NetExp: Post-mortem on VXLAN overlay and Post-Quantum Encryption
Tldr; Tailscale will flap between Clearnet and other tunnels. It is generally not a good idea to overlay tunnels over Tailscale.
So one day I was deploy LUX node using VXLAN overlay Tailscale on a minipc (refer to Homelab page) and the fan started going furrrrr then quiet on repeat.
Something is wrong.
I went on debug adventure, CPU spike every 1 minute. htop shows BIRD and Tailscale are the culprit. BIRD shows Hold Time Exceeded.
BIRD dead when flushing routes, that means the links is making the problem.
Is it VXLAN generate too many packets and causes Tailscale to have CPU spikes? Yes, and stumble upon Wireguard has always inherit the greatest feature Packet Coalescing.
Then let's turn all VXLAN links to Wireguard! Better, but CPU still spike every 5 minute.
I break LUX-HKG link and session to let me sleep in peace. (Minipc is in the same room.)
OKay, restore the link and session on day two.
interface: inter-lux
public key: [REDACTED]
private key: [REDACTED]
listening port: 11514
peer: [REDACTED]
endpoint: [REDACTED]
allowed ips: 0.0.0.0/0, ::/0
latest handshake: 1 minute, 50 seconds ago
transfer: 21.37 GiB received, 1.72 TiB sent
Hmmmm, 1.72TiB, that's more than a month of data I could possibly used on my own.
What could possibly generating 1.72TiB in 6 hours?
I went on another debug hunt, and finally, the suspect is no more than itself.
In Tailscale terms, it will find the best possible direct path and upgrade the link to that path.
In reality, it flaps between IPv4 based on NAT Transverse and IPv6 based on VXLAN and Tailscale itself.
Such a simple mistake, and I forgot about it.
With the help of Claude Code, I quickly throw in each node's public IP and available ports in source of truth and cronjob will work out which endpoint and port should be using.
Also some notable updates on the network, we have ditch GitHub and use Cloudflare R2 bucket as the source of truth for speed and reliability. (And also hide my shit patches)

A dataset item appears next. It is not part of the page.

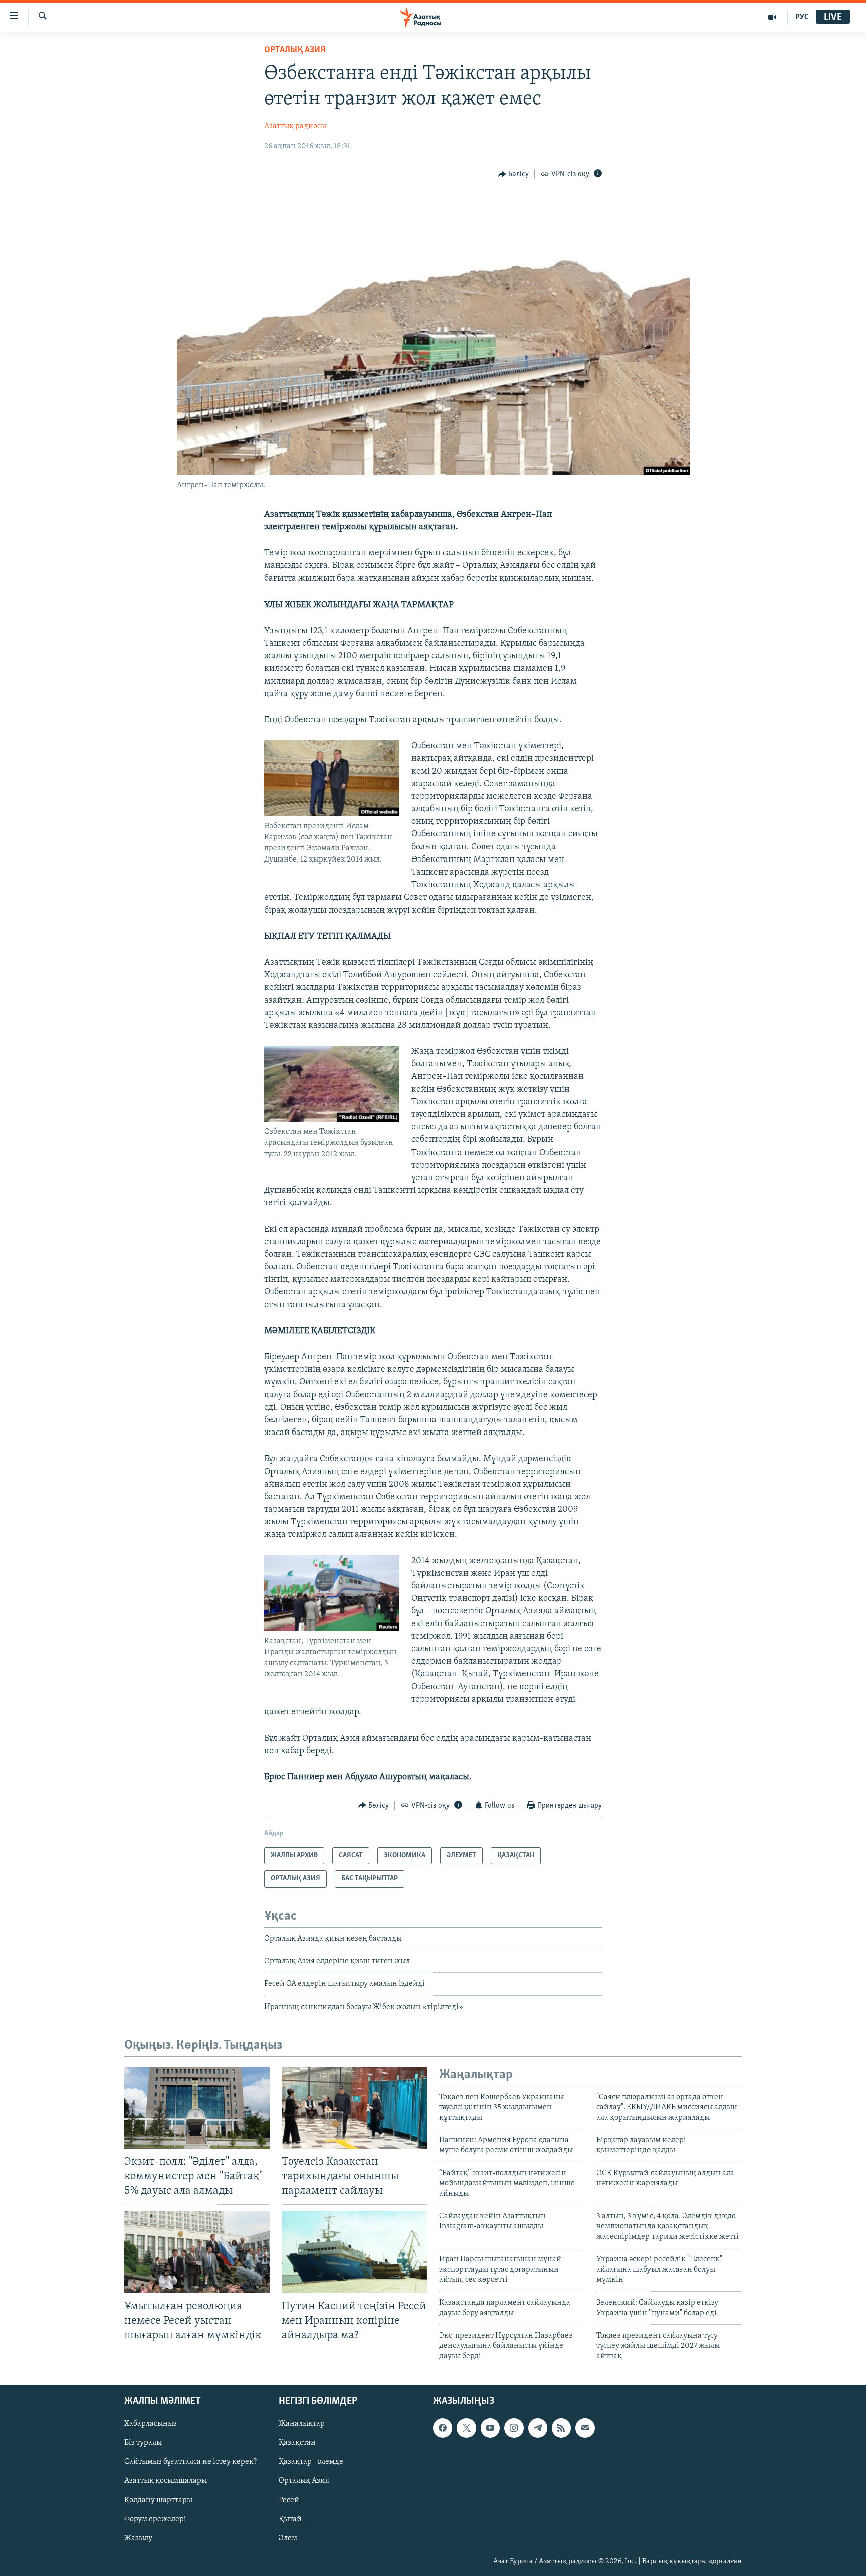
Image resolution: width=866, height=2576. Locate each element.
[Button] (513, 174)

At the same time, Rosenpass shows up while I was debugging and I throw that to Claude Code to help me implemented in links between each node.
So, yay! I never have to worry about bad guys stealing my ICMP packets when Q-day arrives, and so do you.
Please upgrade to Post-Quantum Encrypted Links like Rosenpass as soon as possible. Give it a try.
P.S. it takes more than two days to debug and in the meantime to make it quiet, i jail it in this cage.